> ----Original Message-----
> From: Jason H <jh...@gmx.com> 
>
> > From: "Arnaud Clère" <arnaud.cl...@minmaxmedical.com>
> >
> > > -----Original Message-----
> > > From: Allan Sandfeld Jensen <k...@carewolf.com>
> > >
> > > Use QByteArray when you can.
> > 
> > I think a QUtf8String class derived from QByteArray would help a lot making 
> > this happen in the real world!
>
> Feel free to burn this suggestion with fire, but what about:
>
> typedef QSymbolSequence<QLatin1Char> QLatin1String;
> typedef QSymbolSequence<QRawChar> QByteArray; 
> typedef QSymbolSequence<QUtf8Char> QByteArray; 
> typedef QSymbolSequence<QUtf16Char> QString;
>
> So they can have the same API? It really seems to me that the issue is 
> storage, not that they need a different API to operate on the storage. 

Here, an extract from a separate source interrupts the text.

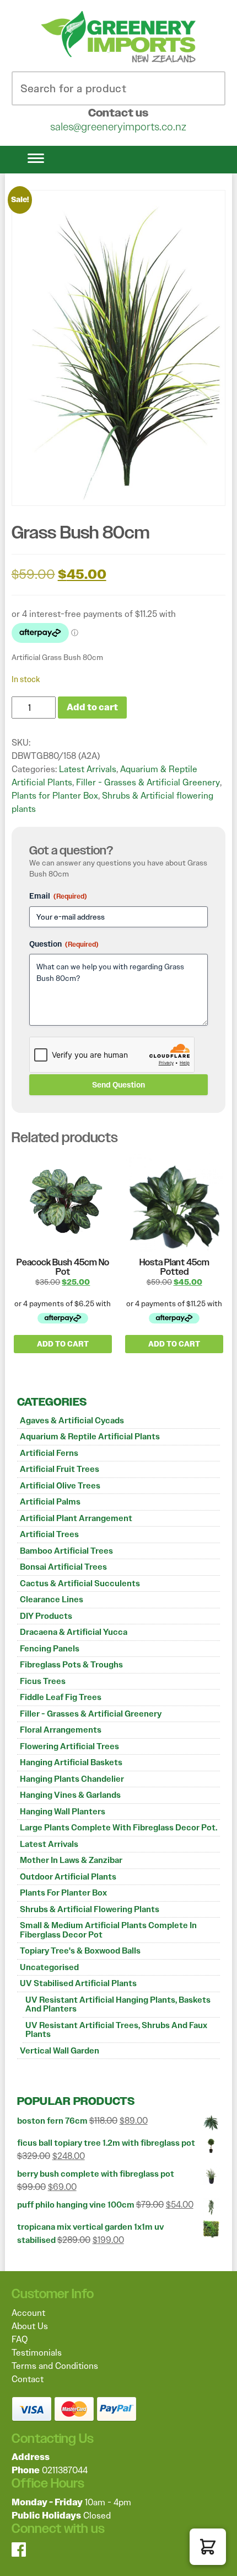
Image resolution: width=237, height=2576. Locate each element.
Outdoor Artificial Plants (68, 1876)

This is close to QStringView and it would be nice to be able to build one from 
QByteArray/QUtf8String to access utf8 characters as QChar on the fly. It would 
avoid most MBCS problems with utf8 strings. Unfortunately, I am afraid this is 
not possible for QStringView since it must know the number of remaining 
characters and utf8 requires to decode the whole string to know that.

My point was not as ambitious:
QByteArray is the official way to deal with utf8 strings but:
1. This discussion shows it is not as known as it should be and I argue the 
name does not help
2. Dealing with binary data and all kind of string encodings in a single class 
is error-prone

Hence my suggestion of adding a QUtf8String deriving from QByteArray...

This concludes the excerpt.